Problem statement |
Up to and including the line with "The height and width of the screenshot is (657, 1568).", repeat every line of the listing exactly, beginning at the first.

■ ■ ■ ■

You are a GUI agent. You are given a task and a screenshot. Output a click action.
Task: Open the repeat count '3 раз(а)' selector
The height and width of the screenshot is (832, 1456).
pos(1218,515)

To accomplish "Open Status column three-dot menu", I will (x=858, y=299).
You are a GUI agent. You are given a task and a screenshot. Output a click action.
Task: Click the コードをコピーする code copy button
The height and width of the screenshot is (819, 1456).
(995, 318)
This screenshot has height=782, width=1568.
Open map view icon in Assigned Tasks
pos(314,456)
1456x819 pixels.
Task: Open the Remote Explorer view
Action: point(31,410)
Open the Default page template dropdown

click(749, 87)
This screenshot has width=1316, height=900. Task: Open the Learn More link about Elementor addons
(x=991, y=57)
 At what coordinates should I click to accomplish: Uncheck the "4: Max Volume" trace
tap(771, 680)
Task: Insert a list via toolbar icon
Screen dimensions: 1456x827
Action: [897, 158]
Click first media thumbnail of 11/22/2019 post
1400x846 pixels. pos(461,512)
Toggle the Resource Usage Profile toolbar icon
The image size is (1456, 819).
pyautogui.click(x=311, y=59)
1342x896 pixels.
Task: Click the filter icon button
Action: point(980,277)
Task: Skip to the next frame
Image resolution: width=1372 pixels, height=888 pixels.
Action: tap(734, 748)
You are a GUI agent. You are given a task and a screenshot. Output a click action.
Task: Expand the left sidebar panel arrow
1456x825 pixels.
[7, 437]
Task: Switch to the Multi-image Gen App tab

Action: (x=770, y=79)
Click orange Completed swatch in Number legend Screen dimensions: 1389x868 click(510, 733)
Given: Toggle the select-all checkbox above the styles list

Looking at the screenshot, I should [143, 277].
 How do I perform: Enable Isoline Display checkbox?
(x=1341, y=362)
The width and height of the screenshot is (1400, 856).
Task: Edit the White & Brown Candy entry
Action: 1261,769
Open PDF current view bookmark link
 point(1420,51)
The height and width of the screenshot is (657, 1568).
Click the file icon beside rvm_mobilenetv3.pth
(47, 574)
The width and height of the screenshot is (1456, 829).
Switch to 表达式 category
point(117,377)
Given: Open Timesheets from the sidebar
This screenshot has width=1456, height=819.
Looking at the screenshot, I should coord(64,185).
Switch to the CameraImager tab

■ ■ ■ ■

Answer for this exercise |
You are a GUI agent. You are given a task and a screenshot. Output a click action.
Task: Open the repeat count '3 раз(а)' selector
The height and width of the screenshot is (832, 1456).
pos(1218,515)

To accomplish "Open Status column three-dot menu", I will (x=858, y=299).
You are a GUI agent. You are given a task and a screenshot. Output a click action.
Task: Click the コードをコピーする code copy button
The height and width of the screenshot is (819, 1456).
(995, 318)
This screenshot has height=782, width=1568.
Open map view icon in Assigned Tasks
pos(314,456)
1456x819 pixels.
Task: Open the Remote Explorer view
Action: point(31,410)
Open the Default page template dropdown

click(749, 87)
This screenshot has width=1316, height=900. Task: Open the Learn More link about Elementor addons
(x=991, y=57)
 At what coordinates should I click to accomplish: Uncheck the "4: Max Volume" trace
tap(771, 680)
Task: Insert a list via toolbar icon
Screen dimensions: 1456x827
Action: [897, 158]
Click first media thumbnail of 11/22/2019 post
1400x846 pixels. pos(461,512)
Toggle the Resource Usage Profile toolbar icon
The image size is (1456, 819).
pyautogui.click(x=311, y=59)
1342x896 pixels.
Task: Click the filter icon button
Action: point(980,277)
Task: Skip to the next frame
Image resolution: width=1372 pixels, height=888 pixels.
Action: tap(734, 748)
You are a GUI agent. You are given a task and a screenshot. Output a click action.
Task: Expand the left sidebar panel arrow
1456x825 pixels.
[7, 437]
Task: Switch to the Multi-image Gen App tab

Action: (x=770, y=79)
Click orange Completed swatch in Number legend Screen dimensions: 1389x868 click(510, 733)
Given: Toggle the select-all checkbox above the styles list

Looking at the screenshot, I should [143, 277].
 How do I perform: Enable Isoline Display checkbox?
(x=1341, y=362)
The width and height of the screenshot is (1400, 856).
Task: Edit the White & Brown Candy entry
Action: 1261,769
Open PDF current view bookmark link
 point(1420,51)
The height and width of the screenshot is (657, 1568).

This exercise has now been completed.